Verslag van de vergadering van 11 oktober 2022 (2022/2023 nr. 3)
Status: gecorrigeerd
Aanvang: 21.00 uur
De heer Van Hattem i (PVV):
Dank, voorzitter. Dank aan de minister voor de beantwoording in eerste termijn.
Allereerst nog even over de brief die net werd rondgedeeld. De minister zegt heel stellig dat het is onder voorbehoud van parlementaire behandeling. Vervolgens blijft het bij een verklaring dat het vaststaat dat het kiescollege er komt, in 2023 of 2027. Dan kan er wel worden gezegd dat het in eenvoudige taal is opgesteld, maar ik vind dat er toch nog wel een verschil in zit. Als de minister het echt zo had bedoeld, had hier gewoon moeten staan: de Eerste Kamer spreekt er nog over, dus dat voorbehoud is er. Dat is heel wat anders dan zeggen dat het vaststaat dat het kiescollege er komt en daarbij verwijzen naar die grondwetswijziging. Dat is heel wat anders dan de wettelijke behandeling die we op dit moment doen. Ik vind het eigenlijk een zwaktebod, zoals het in de brief staat.
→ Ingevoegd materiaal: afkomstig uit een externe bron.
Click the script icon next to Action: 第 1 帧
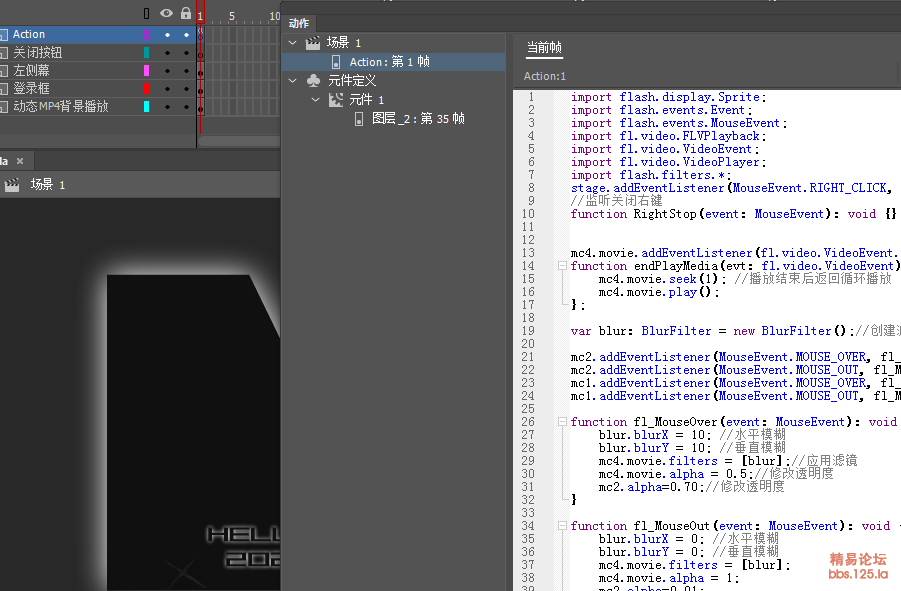The image size is (901, 591). click(x=337, y=62)
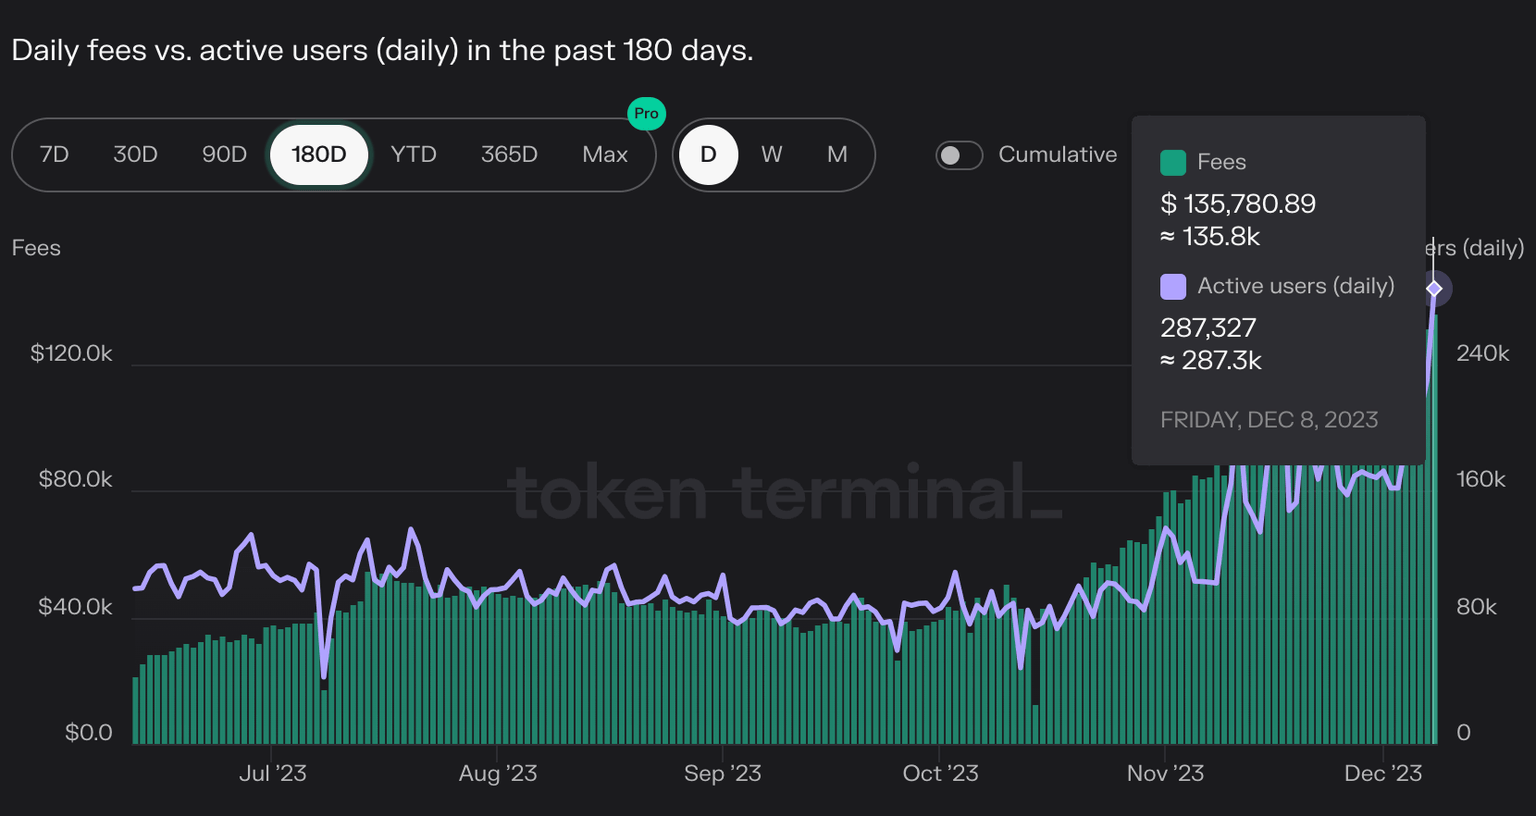
Task: Select the 7D time range
Action: click(x=54, y=155)
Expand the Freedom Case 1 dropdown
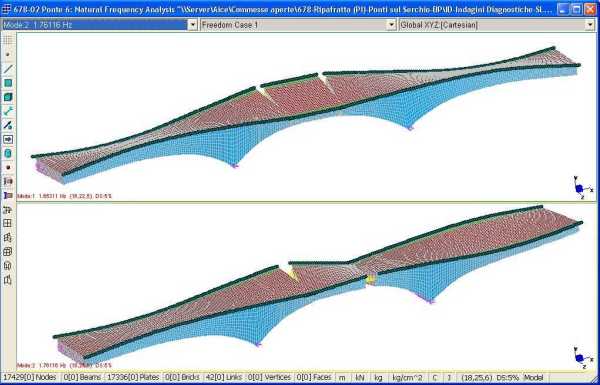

Dan heb ik een paar punten die nog wel besproken moeten worden. Allereerst is er het punt over het briefstemmen. Die frauderisico's blijven daarbij aanwezig, maar bovenal is er het risico met betrekking tot het stemgeheim en de stemvrijheid. Ik hoor toch graag van de minister nog een iets duidelijkere bespiegeling op hoe dat nou beter gewaarborgd kan worden. We hebben het altijd over het belang van vrouwenkiesrecht, dat 100 jaar geleden is ingevoerd. We krijgen gewoon situaties — ik noem een land als Turkije — waarin de man over de schouder van de vrouw meekijkt, of sterker nog, het alleen maar zelf invult en opstuurt. Hoe kunnen we zulke situaties tegengaan? Bevorderen we dat niet juist door briefstemmen in te voeren?
Ik heb de minister nog niet gehoord over de vraag die ik heb gesteld over het standpunt van IPO en VNG. Is het niet onzuiver om in de pas te lopen van hun lobby, waarbij ze niet eens hun achterban, Statenleden en raadsleden, geraadpleegd hebben?
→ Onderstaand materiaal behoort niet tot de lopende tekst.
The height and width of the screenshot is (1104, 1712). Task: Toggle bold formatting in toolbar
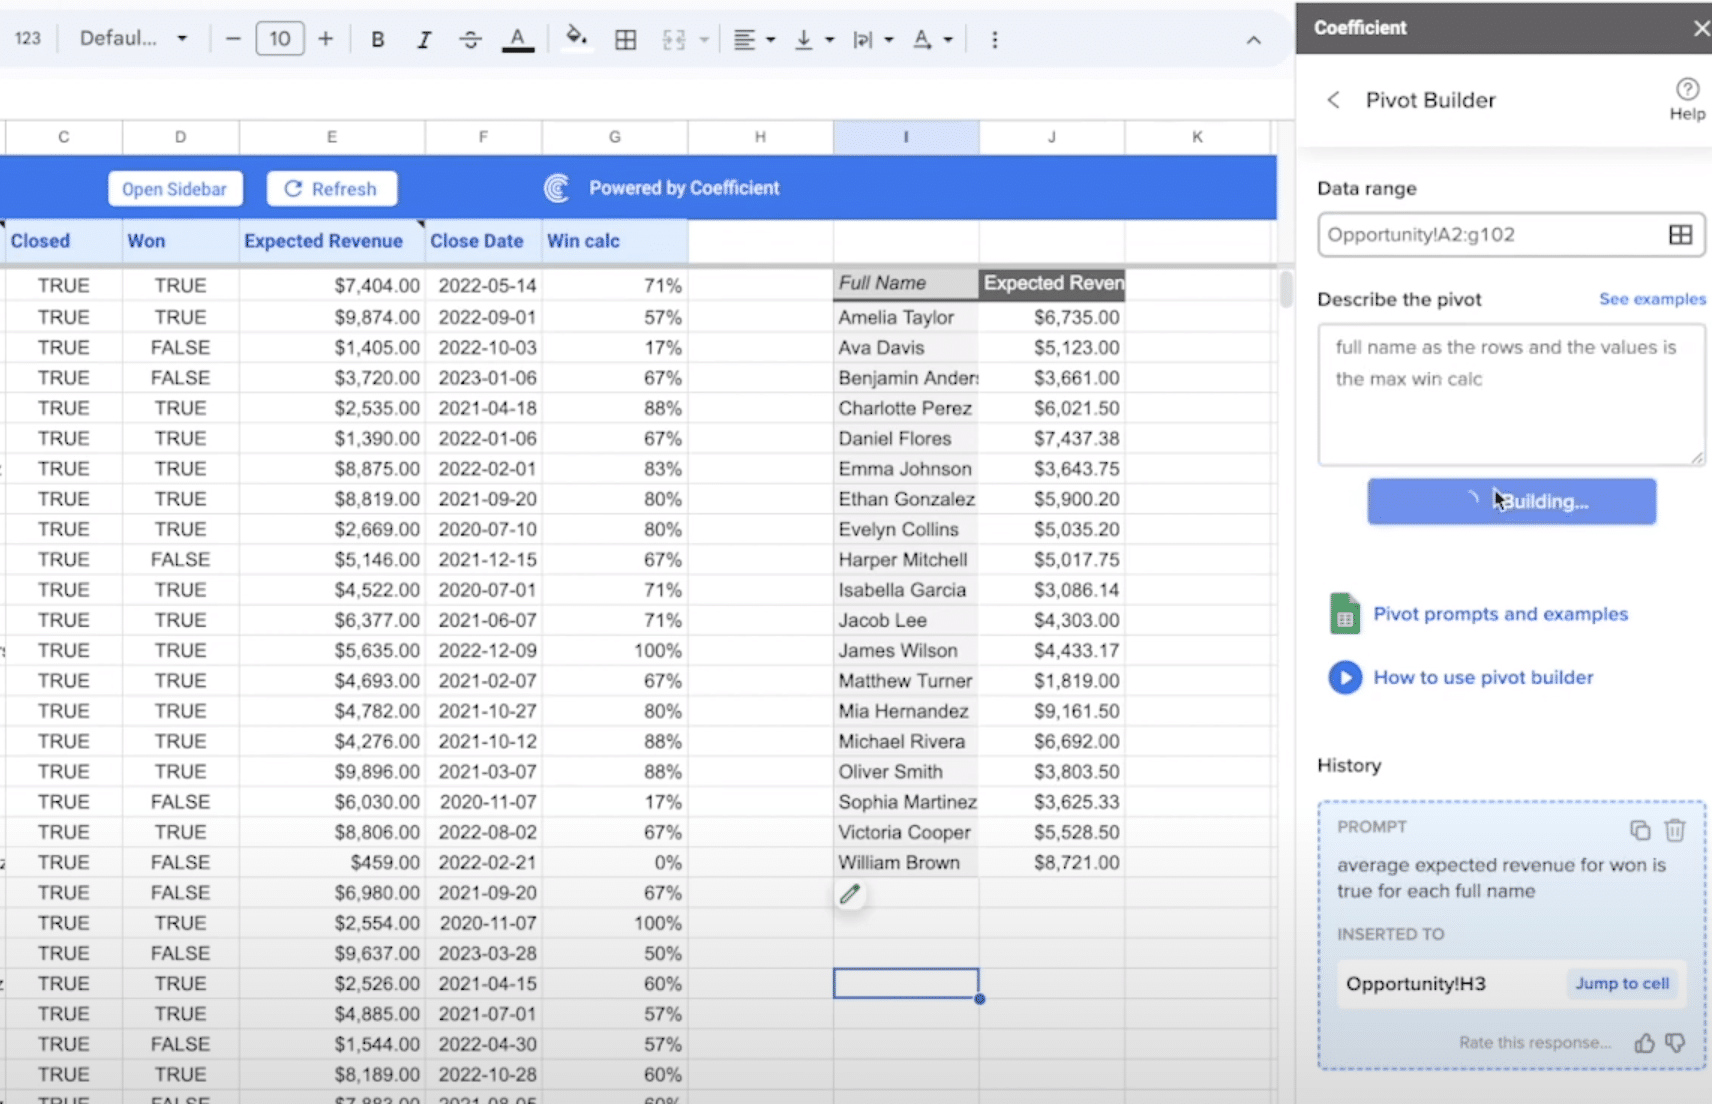(x=377, y=40)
Dan kom ik bij het punt waar we het net nog even in de interrupties over hadden: het ronselen van ondersteuningsverklaringen. In het verleden hebben zich daarbij heel vervelende situaties voorgedaan in Nederland. Er is een rapport verschenen van de Kiesraad in 2007 over dat onderwerp. Het is wel vijftien jaar geleden, maar voor een wet als deze is dat een relatief korte termijn. Daar staan voorbeelden in van wat er is gebeurd met het werven van junks en daklozen en dergelijke, die tegen betaling naar het gemeentehuis gingen om daar ten overstaan van de ambtenaar die ondersteuningsverklaring af te leggen. Hetzelfde risico ga je nu ook lopen met deze digitale werkwijze. Hier kan ook iemand op straat of anderszins worden geworven. Die kan inloggen op het systeem en via het digitale schermpje tegenover de ambtenaar of de burgemeester gaan zitten en doodleuk verklaren dat hij oprecht die ondersteuningsverklaring wil invullen. Ondertussen wordt hij misschien door iemand betaald of is hem een andere gunst beloofd of verstrekt. Mijn vraag aan de minister is dus wat het kabinet gaat doen om dat soort praktijken te voorkomen. Zeker bij zo'n verkiezing in het buitenland is het moeilijk om mensen te vinden voor ondersteuningsverklaringen, zeker voor partijen die minder goed georganiseerd zijn in het buitenland. Dat zijn allemaal risico's die hierbij op kunnen treden. Is het risico niet extra groot dat er voor die ondersteuningsverklaringen geronseld kan worden? Ik hoor graag van de minister of er niet toch nog iets meer moet worden gedaan om dat soort wanpraktijken te voorkomen.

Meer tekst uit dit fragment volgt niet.